Filters based on linear transforms, such as the Fourier transform, are often used for image denoising. Spatial low-pass filters are commonly used to improve SNR of individual images [3]. In dynamic imaging, SNR may be further improved by temporal filtering. Averaging and spectral filtering are two commonly used Fourier transform based temporal filtering techniques [4].
Linear transform based filters have three common steps: (i) transform image/images to a linear combination of “modes”; (ii) truncate the insignificant “modes” and, (iii) inverse transform the remaining significant modes to reconstruct the filtered image/images. The optimal number of “modes” truncated in (ii) must balance the SNR improvement with image sharpness and fidelity. An optimal linear transform concentrates information into fewer “modes”, allowing more irrelevant “modes” to be truncated, and gives SNR gains with minimal information loss. The selection of the optimal transform and optimal filter cutoff are primary considerations in the design of any linear transform filters for image denoising.
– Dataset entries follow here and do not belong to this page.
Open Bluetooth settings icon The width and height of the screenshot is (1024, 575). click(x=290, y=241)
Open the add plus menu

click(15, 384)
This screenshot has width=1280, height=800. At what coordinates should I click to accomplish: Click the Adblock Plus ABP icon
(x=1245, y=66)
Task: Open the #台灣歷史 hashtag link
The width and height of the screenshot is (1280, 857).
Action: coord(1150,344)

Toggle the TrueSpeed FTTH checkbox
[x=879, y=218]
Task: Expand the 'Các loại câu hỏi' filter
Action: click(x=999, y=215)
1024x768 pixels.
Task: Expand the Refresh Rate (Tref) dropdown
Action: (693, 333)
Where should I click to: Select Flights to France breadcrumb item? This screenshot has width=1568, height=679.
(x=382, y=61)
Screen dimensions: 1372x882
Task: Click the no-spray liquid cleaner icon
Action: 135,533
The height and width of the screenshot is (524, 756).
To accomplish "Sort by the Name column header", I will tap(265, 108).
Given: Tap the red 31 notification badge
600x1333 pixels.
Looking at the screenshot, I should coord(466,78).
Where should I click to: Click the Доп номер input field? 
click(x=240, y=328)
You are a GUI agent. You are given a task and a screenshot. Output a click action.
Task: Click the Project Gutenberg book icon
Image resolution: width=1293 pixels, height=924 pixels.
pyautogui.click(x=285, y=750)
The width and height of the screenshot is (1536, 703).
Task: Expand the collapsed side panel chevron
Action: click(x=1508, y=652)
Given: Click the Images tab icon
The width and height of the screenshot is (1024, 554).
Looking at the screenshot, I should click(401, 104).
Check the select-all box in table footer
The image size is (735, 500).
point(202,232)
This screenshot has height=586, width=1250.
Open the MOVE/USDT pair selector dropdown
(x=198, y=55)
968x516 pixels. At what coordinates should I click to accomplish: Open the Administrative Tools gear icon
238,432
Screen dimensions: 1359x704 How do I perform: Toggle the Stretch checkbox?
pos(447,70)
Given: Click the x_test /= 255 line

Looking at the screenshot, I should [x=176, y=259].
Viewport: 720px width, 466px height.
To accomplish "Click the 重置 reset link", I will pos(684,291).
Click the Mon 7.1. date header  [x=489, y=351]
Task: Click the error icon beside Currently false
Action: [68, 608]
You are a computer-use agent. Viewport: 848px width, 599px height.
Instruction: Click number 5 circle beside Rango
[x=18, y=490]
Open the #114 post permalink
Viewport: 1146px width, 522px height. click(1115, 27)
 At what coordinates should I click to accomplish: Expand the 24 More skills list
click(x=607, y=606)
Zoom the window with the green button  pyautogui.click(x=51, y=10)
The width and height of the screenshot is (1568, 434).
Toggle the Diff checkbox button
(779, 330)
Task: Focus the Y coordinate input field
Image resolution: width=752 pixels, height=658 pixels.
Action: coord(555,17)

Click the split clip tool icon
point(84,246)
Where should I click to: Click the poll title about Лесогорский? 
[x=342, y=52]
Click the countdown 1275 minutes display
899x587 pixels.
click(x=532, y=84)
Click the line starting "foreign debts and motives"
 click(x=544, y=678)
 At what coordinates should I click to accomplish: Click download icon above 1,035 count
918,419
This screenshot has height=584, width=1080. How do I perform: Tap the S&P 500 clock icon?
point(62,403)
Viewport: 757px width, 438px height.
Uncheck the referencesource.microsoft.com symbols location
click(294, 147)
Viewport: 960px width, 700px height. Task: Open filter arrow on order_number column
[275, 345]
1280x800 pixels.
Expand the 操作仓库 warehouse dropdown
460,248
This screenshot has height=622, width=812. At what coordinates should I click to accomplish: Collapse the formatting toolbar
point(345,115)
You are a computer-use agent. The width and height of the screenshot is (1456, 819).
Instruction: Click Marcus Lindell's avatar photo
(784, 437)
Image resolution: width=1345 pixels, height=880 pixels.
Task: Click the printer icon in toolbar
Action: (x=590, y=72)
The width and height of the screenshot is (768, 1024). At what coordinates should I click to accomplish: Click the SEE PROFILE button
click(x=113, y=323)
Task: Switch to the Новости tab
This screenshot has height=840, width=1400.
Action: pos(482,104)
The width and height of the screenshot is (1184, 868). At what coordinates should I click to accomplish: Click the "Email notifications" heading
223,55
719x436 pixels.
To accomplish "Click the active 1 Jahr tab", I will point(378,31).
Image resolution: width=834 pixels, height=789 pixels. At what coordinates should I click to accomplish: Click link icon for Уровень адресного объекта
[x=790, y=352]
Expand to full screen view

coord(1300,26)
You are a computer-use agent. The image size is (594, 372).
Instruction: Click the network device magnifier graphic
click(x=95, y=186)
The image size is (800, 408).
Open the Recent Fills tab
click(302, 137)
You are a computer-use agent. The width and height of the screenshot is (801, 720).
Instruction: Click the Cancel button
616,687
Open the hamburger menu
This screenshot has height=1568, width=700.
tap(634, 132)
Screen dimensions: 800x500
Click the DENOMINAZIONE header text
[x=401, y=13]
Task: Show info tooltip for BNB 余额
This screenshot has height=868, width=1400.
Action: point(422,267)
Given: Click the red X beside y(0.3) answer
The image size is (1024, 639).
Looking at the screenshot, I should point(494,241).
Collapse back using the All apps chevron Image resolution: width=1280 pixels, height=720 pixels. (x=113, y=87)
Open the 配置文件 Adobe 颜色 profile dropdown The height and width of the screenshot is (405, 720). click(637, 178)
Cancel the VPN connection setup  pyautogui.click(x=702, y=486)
Dynamic imaging of physiological processes generates series of images that usually show a high degree of temporal correlation. Physiological motion or signal changes are often periodic (e.g., cardiac or respiratory motion), or slowly varying (e.g., contrast agent-induced signal changes) compared to the temporal resolution of the imaging technique. Typically, either condition leads to series of images with substantially similar features in the temporal dimension.